Vento v. City of New York

Order, Supreme Court, New York County (Eileen Bransten, J.), entered July 20, 2004, which, in a fee dispute between nonparty appellant discharged law firm and nonparty respondent substituted law firm, denied appellant’s motion to reject the report of the Special Referee recommending that appellant be paid no fee, unanimously affirmed, without costs.

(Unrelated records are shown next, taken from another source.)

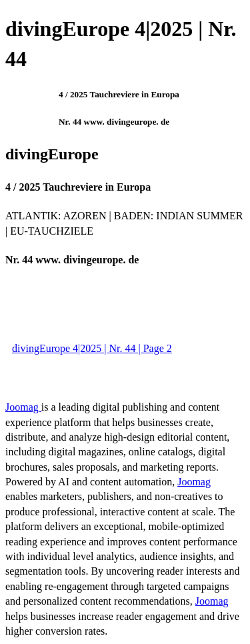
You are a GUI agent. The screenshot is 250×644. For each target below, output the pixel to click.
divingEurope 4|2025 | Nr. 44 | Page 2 (92, 348)
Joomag (23, 407)
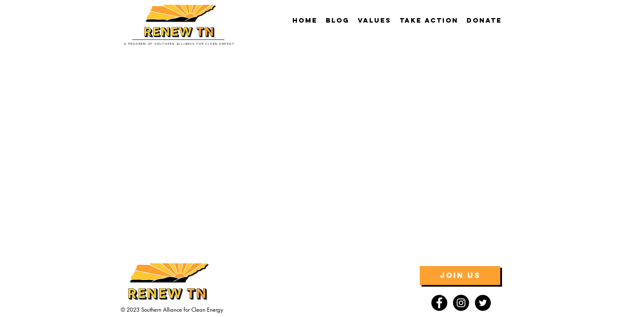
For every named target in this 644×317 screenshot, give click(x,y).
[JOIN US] (460, 275)
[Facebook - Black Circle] (439, 303)
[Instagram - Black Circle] (461, 303)
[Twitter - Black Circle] (483, 303)
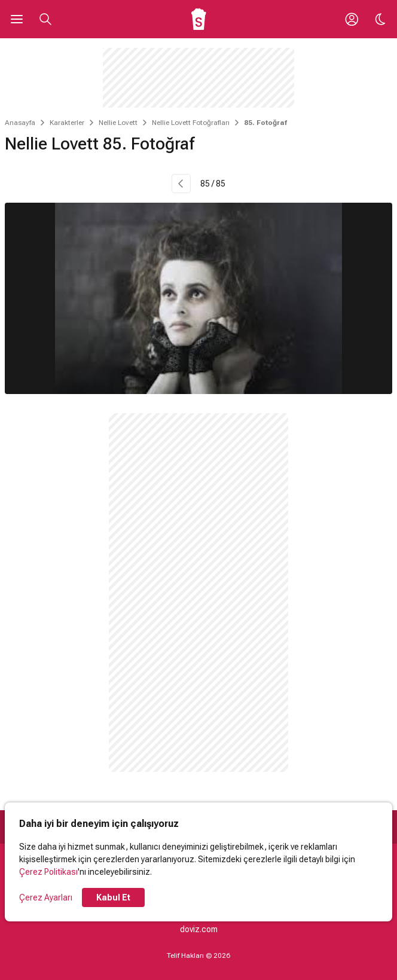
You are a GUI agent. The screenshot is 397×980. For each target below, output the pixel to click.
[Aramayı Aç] (45, 19)
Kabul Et (113, 897)
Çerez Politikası (48, 872)
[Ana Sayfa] (198, 19)
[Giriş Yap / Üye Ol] (352, 19)
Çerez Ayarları (45, 897)
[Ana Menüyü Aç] (17, 19)
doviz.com (198, 929)
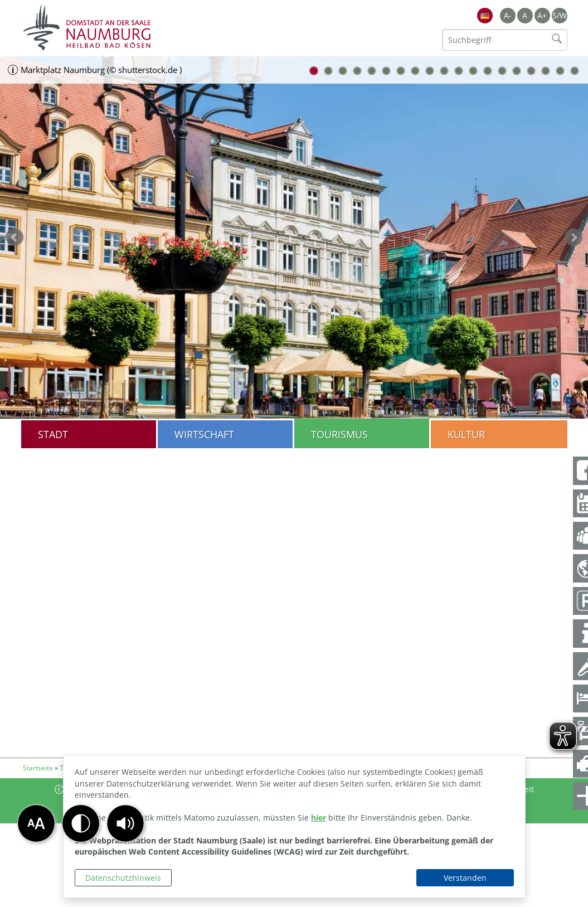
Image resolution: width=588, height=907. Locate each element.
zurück (14, 237)
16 (531, 71)
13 (488, 71)
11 (459, 71)
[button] (125, 823)
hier (318, 817)
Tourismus (339, 434)
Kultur (466, 434)
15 (517, 71)
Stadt (53, 434)
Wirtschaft (204, 434)
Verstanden (465, 877)
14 (502, 71)
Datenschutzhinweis (123, 877)
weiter (574, 237)
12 (473, 71)
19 (575, 71)
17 (546, 71)
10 (444, 71)
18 (560, 71)
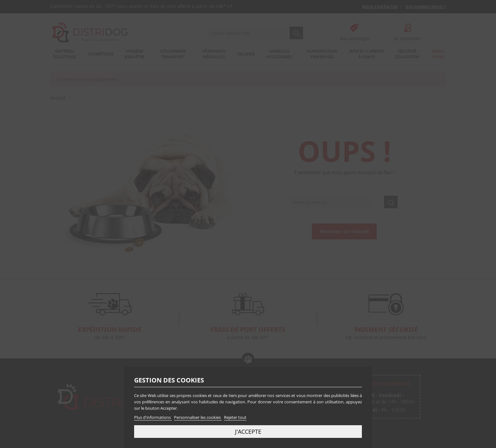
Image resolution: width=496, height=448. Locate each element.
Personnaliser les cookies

The Special Referee adhered to the scope of the reference, which, reflecting appellant’s own requests for a hearing unam*330biguously waiving the contingency fee provision in its retainer agreement (cf. Lai Ling Cheng v Modansky Leasing Co., 73 NY2d 454, 458 [1989]), ordered a report on the “reasonable value, if any” of appellant’s services. Notably, the order of reference was not appealed (see 587 Dev., Inc. v Pizzuto, 8 AD3d 5 [2004]; see also New York State Crime Victims Bd. v Abbott, 212 AD2d 22, 28-29 [1995]). No basis exists to disturb the Special Referee’s finding that appellant’s witness lacked the requisite personal knowledge to provide either probative testimony regarding the specific work that appellant had performed in this personal injury action or the foundation necessary to admit hearsay documents under the business record exception, and that appellant had completely failed to adduce any evidence of time spent on particular services in support of its request for a quantum meruit recovery. We have considered appellant’s other contentions and find them unavailing. Concur—Tom, J.P., Andrias, Gonzalez and Sweeny, JJ. [See 4 Misc 3d 1019(A), 2004 NY Slip Op 50968(U) (2004).]